O trem chegou e estava lotado de pessoas
barulhentas e cambaleantes, algumas
vestidas em roupas de festa e muitas delas
bêbadas. "Cuidado com o vão, cuidado com o
vão" – dizia uma voz pelo alto falante. Ele
entrou no vagão, pulando o vão – como se
fosse uma distância quase intransponível, o
trem fechou suas portas e partiu. A pequena
porta que ligava um vagão ao outro foi aberta
espalhafatosamente. Um homem alto, magro,
com barba por fazer, sujo, bem sujo e
carregando nas mãos uma mochila mais
imunda começou a falar em um inglês bem
pronunciado e pausado, porém com um forte
sotaque irlandês:
- Senhoras e senhores, desculpem-me mas eu
estou aqui perturbando porque não tenho
outra opção. É melhor pedir do que roubar.
Preciso juntar quatro libras pra conseguir
pagar o albergue e até o momento não tenho
nada mais do que vinte e cinco pences...
É melhor pedir do que roubar
, ao ouvir isso
imediatamente sua mente viajou vinte e cinco
anos no tempo, parecia ouvir o pedinte
entrando no ônibus da TCB que trafegava
pela via W3, na época a principal via da
capital do Brasil. "Pobres são iguais em todo
o mundo" - pensou ele enquanto buscava
uma moeda no bolso. "E, esse precisa de um
banho, fede mais a álcool que todos os outros
passageiros." – concluiu o pensamento
esboçando um leve sorriso enquanto
depositava uma moeda nas mãos do pedinte.

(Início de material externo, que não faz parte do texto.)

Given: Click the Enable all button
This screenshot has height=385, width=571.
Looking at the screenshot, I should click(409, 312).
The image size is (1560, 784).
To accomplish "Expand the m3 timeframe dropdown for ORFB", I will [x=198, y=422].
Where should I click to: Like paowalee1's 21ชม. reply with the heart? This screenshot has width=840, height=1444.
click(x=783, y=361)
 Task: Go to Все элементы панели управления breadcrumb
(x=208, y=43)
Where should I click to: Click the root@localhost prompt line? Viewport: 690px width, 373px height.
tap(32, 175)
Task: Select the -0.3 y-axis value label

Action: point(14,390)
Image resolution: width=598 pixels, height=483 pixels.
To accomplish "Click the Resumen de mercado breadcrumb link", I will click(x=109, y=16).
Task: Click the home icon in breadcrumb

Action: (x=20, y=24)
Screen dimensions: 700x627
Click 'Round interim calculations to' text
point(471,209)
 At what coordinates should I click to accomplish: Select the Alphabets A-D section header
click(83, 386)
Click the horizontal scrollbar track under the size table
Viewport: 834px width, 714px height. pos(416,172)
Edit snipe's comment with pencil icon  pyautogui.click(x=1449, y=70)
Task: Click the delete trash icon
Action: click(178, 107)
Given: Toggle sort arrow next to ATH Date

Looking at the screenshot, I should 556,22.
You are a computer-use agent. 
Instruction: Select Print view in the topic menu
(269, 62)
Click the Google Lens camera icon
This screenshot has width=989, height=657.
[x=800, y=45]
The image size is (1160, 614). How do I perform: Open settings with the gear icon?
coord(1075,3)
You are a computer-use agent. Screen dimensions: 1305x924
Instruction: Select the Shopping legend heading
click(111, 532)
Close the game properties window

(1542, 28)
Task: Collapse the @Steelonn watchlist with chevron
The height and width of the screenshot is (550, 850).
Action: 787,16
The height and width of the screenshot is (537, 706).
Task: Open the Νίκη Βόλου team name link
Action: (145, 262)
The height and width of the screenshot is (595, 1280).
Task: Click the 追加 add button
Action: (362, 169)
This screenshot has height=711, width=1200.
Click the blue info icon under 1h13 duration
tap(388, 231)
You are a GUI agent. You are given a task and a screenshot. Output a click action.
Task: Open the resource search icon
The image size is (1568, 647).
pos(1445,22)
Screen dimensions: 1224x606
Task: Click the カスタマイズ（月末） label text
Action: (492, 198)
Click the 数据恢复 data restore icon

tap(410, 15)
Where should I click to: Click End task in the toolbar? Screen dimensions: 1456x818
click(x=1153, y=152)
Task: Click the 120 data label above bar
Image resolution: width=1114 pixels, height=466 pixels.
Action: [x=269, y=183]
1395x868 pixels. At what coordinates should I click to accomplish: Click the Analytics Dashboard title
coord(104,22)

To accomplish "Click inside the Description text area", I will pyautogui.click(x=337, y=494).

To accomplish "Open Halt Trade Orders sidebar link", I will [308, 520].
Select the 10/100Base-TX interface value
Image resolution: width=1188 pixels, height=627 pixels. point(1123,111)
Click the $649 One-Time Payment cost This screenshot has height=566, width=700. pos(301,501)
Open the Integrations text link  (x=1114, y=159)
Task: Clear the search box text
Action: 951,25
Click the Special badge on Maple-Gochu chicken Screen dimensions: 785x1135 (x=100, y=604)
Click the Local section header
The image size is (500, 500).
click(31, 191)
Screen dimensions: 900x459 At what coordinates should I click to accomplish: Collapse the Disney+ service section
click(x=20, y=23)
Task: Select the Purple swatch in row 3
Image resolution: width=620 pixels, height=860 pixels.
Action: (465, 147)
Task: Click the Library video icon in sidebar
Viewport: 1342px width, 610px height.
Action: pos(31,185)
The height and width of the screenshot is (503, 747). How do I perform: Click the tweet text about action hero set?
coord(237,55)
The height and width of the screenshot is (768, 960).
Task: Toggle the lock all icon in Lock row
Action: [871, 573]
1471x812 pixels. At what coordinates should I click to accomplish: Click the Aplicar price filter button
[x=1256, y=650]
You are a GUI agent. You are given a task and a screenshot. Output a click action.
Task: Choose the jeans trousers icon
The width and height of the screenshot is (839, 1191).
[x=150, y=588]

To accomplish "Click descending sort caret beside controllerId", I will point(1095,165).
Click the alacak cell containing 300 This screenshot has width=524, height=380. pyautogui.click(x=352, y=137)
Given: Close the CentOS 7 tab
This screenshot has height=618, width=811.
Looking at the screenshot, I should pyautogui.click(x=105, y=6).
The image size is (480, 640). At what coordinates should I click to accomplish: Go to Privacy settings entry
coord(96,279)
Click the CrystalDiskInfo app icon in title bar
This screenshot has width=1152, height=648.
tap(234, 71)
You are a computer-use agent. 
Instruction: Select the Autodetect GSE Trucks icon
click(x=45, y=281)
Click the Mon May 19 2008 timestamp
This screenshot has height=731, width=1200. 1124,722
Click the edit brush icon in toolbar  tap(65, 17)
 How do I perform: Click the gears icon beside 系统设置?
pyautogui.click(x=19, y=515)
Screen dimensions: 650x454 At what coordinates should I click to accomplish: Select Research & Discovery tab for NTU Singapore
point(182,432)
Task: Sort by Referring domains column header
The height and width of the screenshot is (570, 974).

Ele havia conseguido sair de West End, mas
ainda teria de conseguir chegar a Kings Cross
a tempo de trocar de linha e pegar o outro
trem que o levaria para casa. Quando
finalmente o trem parou em Kings Cross,
muita gente desceu e muita gente queria
subir. Organizadamente, mesmo com o alto
teor etílico, e a aflição para não perder os
últimos trens da noite, todos os que estavam
na plataforma esperaram os passageiros que
ali desceriam desembarcarem para depois
começarem a embarcar no trem. A
organização do caos era surpreendente
naquele lugar.
Mind the gap. Cuidado com o vão
, dizia
novamente a voz no alto falante. "Este é o
último trem de hoje da Linha Picadil y. Os
últimos trens das Linha do Norte e da Linha
Vitória partirão em um minuto".
Ele ainda tinha um minuto para chegar até a
plataforma da Linha do Norte. Era tanta gente
lenta e cambaleante à sua frente que foi
preciso empurrar alguns e abrir espaço para
conseguir chegar até as escadas rolantes,
descer mais dois níveis correndo, e finalmente
chegar até a plataforma correta. O metrô já
estava anunciando a partida. Ele correu,
entrou e as portas do trem se fecharam atrás
dele.
Yes! – Disse ele em voz alta – feliz e contente
por ter conseguido fazer a baldeação.
Enquanto o trem partia era possível ver
alguns outros usuários chegando à
plataforma, xingando, chutando o ar e
chorando por terem perdido o último trem.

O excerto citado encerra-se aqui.